■ **Exercise text**:
-.-.-

SOUL FOOD IS A LOVE LANGUAGE

SOUL FOOD IS A LOVE LANGUAGE

When I got the call that my friend’s little brother had passed—unexpected, gut-wrenching, no time to prepare—I didn’t know what to say. My words felt too small, too hollow to hold the weight of her pain. And yet, as I sat there, thinking about how I could show up for her, how I could hold her in some way even if I couldn’t fix it—I found myself drifting back.

Back to my grandmother’s kitchen.

She never needed a reason to cook, but when life did hand us a reason—whether it was joy or devastation—she showed up with food. That was her altar. That was her offering. Whether someone was having a baby, or laying a loved one to rest, she would move like spirit had whispered to her what to do. Pots would rattle, cornbread would rise, and greens would simmer so long you could taste the wisdom in each leaf.

-.-.-

■ **Try it**: Continue the text on soul food as a love language, starting right after its last sentence.

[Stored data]
-.-.-

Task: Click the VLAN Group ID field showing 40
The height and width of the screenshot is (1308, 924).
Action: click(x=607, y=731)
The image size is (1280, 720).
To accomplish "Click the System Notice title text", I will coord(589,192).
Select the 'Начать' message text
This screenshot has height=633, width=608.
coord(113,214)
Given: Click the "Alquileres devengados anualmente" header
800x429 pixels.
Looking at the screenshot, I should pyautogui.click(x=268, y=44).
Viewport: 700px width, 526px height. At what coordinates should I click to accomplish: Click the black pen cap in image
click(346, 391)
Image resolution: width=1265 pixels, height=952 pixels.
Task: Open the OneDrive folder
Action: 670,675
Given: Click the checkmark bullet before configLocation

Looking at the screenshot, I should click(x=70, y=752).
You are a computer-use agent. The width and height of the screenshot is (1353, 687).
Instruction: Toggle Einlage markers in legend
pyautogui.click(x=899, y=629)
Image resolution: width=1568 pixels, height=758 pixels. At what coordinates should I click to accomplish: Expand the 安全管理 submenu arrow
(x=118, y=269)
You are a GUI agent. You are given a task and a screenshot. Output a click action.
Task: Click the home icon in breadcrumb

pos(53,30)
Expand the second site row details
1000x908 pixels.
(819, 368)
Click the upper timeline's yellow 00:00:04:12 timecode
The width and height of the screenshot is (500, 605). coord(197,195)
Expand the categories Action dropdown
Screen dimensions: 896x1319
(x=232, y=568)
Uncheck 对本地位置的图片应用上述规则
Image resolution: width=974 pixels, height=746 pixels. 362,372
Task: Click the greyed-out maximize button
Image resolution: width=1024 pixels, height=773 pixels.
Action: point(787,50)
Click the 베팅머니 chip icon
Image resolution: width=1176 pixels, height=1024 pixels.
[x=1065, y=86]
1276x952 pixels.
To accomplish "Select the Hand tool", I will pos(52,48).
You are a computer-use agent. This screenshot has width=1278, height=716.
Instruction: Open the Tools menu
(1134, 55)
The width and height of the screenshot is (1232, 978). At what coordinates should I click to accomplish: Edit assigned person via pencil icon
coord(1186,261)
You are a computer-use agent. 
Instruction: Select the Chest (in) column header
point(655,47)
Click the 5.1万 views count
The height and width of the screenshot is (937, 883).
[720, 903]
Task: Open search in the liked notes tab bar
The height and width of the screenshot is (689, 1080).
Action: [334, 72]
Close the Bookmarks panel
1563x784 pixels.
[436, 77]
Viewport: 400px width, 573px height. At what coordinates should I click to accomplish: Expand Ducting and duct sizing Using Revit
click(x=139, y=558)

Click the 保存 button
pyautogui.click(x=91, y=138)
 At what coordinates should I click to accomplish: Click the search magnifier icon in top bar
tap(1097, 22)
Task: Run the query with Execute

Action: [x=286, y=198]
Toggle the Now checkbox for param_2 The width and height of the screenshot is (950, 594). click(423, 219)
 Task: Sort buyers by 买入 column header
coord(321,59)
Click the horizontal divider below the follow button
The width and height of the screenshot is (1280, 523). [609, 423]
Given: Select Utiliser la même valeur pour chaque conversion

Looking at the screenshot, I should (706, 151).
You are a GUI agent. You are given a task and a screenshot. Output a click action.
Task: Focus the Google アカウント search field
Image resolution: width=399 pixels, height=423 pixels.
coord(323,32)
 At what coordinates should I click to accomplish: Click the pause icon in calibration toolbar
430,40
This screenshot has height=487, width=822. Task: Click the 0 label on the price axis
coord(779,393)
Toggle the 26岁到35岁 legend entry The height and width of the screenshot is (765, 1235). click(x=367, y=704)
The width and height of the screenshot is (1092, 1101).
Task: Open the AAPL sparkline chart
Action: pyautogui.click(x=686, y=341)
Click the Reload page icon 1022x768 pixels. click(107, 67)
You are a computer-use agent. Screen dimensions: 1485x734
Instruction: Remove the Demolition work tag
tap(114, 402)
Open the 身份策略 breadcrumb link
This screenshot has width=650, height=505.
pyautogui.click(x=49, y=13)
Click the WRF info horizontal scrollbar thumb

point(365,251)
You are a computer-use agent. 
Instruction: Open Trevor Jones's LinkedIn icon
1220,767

-.-.-

■ **Task result**:
We didn’t just cook. We gathered. Shoulder to shoulder, hips bumping as we reached for seasoning. Everybody with their own task. Chopping, stirring, tasting, laughing through tears. Sometimes no words were spoken, just the rhythm of grief or joy braided into the smell of candied yams or smothered chicken.

We didn’t just feed people—we nourished them. And in doing so, we healed ourselves.

Soul food ain’t just about what's on the plate. It’s about who stirred the pot, what intention was whispered while it simmered, and the ancestral hands guiding us as we recreate the meals they once made in kitchens filled with both struggle and strength.

People try to reduce soul food to fried chicken and collard greens, like it’s just comfort food. But what they don’t understand is—it’s ritual. It’s medicine. It’s a love letter written in gravy and steam, passed down through generations.

So today, as I think about how to show up for my friend in her deepest heartbreak, I know what I’m going to do. I’m going to gather the women. We gon’ tie our scarves, roll up our sleeves, and get to work. Not because food makes pain go away, but because it reminds you that you’re not alone in it. Because grief doesn’t like silence—it likes company.

And when we show up with warm plates and full hearts, what we’re really saying is:

We see you. We honor your pain. And we’re holding you up the way our grandmothers held us.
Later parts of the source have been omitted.